4. Find the point on the median by adding the vector formed by the midpoint to the vertex, scaled by the distance calculated in step 3.
Let's go through each step to find the points:
Step 1: Find the midpoint of each side.
- The midpoint of AB can be found by averaging the x-coordinates and the y-coordinates separately:
- Midpoint_AB = ((x1 + x2)/2, (y1 + y2)/2) = ((4 + 10)/2, (-4 + 4)/2) = (7, 0)
- The midpoint of AC:
- Midpoint_AC = ((x1 + x3)/2, (y1 + y3)/2) = ((4 + 2)/2, (-4 + 6)/2) = (3, 1)
- The midpoint of BC:
- Midpoint_BC = ((x2 + x3)/2, (y2 + y3)/2) = ((10 + 2)/2, (4 + 6)/2) = (6, 5)
Step 2: Calculate the distance from each vertex to the midpoint of the opposite side.
- The distance from A to Midpoint_BC can be found using the distance formula:
- Distance_AC = √((x2 - x1)^2 + (y2 - y1)^2)
- Distance_AC = √((6 - 4)^2 + (5 - (-4))^2) = √(2^2 + 9^2) = √(4 + 81) = √85
- Similarly, the distance from B to Midpoint_AC is also √85, and the distance from C to Midpoint_AB is √72.
Step 3: Multiply the distance by 2/3.
- For point A, the distance to Midpoint_BC is √85, so 2/3 of that is (2/3) * √85.
- For point B, the distance to Midpoint_AC is √85, so 2/3 of that is (2/3) * √85.
- For point C, the distance to Midpoint_AB is √72, so 2/3 of that is (2/3) * √72.

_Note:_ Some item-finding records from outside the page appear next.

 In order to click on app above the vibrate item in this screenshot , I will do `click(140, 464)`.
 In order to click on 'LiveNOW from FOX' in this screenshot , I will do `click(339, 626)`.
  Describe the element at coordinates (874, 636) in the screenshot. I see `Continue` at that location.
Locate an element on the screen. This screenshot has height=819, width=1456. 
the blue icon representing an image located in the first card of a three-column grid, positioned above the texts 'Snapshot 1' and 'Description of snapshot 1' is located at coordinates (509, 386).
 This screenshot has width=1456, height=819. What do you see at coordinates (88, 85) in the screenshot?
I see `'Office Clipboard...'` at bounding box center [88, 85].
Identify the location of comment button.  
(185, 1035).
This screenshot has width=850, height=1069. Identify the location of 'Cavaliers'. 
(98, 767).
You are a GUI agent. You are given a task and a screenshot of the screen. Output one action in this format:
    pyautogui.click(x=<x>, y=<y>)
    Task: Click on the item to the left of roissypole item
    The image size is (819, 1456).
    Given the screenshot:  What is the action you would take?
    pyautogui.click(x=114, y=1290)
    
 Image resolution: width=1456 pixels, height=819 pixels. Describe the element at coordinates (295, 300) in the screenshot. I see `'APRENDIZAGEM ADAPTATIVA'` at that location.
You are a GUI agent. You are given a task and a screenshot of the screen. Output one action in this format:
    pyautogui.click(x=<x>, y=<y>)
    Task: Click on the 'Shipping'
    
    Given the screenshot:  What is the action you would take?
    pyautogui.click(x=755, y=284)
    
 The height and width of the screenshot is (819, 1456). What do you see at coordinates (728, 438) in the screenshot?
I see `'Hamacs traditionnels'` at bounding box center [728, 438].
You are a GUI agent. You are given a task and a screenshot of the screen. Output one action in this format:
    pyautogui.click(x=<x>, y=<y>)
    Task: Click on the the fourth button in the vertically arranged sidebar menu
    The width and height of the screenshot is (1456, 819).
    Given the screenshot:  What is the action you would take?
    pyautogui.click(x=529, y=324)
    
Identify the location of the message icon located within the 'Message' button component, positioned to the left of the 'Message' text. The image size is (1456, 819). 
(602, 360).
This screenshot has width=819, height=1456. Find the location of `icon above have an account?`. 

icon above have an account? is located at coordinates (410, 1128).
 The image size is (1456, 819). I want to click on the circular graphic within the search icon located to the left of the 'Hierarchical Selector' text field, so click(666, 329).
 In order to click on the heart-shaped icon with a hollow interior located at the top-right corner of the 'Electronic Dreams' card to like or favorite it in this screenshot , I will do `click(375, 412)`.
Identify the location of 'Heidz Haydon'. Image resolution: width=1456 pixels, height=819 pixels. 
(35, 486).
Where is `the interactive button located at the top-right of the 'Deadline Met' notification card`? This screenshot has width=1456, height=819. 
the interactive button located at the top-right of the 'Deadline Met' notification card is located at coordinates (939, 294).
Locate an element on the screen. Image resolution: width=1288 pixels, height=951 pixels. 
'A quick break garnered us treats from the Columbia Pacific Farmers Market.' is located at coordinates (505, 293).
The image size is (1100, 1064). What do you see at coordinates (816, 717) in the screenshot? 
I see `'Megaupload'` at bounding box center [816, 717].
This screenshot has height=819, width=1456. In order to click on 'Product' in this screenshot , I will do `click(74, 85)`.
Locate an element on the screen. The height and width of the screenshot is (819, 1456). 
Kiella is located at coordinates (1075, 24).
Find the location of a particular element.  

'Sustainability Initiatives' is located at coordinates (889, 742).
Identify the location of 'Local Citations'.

Step 4: Find the point on the median by adding the vector formed by the midpoint to the vertex, scaled by the distance calculated in step 3.
- For point A, we add (7, 0) + (4, -4) * (2/3) * √85.
- For point B, we add (6, 5) + (10, 4) * (2/3) * √85.
- For point C, we add (3, 1) + (2, 6) * (2/3) * √72.
By performing these calculations, we can find the three points on each median that are two-thirds of the distance from the vertex to the midpoint of the opposite side in the given triangle.